Retype the lines of the material below, starting at the line containing "Switch on folder view button" and ending at the line containing "Action: [x=244, y=297]", both included.

-- Begin --

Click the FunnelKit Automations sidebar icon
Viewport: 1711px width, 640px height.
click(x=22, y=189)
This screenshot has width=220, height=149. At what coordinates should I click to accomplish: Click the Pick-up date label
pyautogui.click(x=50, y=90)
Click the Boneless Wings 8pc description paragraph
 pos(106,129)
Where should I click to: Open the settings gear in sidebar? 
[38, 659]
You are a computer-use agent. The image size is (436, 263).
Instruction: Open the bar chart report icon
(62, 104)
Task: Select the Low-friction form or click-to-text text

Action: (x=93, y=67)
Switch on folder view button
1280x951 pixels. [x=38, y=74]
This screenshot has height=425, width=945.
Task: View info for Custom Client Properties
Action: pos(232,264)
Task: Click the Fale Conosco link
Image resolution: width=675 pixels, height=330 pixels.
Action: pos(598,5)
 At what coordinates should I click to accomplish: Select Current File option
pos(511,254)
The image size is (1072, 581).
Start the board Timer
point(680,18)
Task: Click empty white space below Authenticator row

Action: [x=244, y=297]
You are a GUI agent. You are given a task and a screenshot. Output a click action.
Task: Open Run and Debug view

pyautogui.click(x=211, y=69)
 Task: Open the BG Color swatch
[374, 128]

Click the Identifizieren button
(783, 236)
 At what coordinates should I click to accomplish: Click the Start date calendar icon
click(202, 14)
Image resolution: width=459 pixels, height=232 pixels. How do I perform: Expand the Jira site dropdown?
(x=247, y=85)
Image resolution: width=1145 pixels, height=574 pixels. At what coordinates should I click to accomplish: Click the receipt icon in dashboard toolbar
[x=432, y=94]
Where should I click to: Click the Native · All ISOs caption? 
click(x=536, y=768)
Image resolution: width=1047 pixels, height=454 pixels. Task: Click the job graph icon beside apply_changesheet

-- End --

> [RESPONSE]:
Switch on folder view button
1280x951 pixels. [x=38, y=74]
This screenshot has height=425, width=945.
Task: View info for Custom Client Properties
Action: pos(232,264)
Task: Click the Fale Conosco link
Image resolution: width=675 pixels, height=330 pixels.
Action: pos(598,5)
 At what coordinates should I click to accomplish: Select Current File option
pos(511,254)
The image size is (1072, 581).
Start the board Timer
point(680,18)
Task: Click empty white space below Authenticator row

Action: [x=244, y=297]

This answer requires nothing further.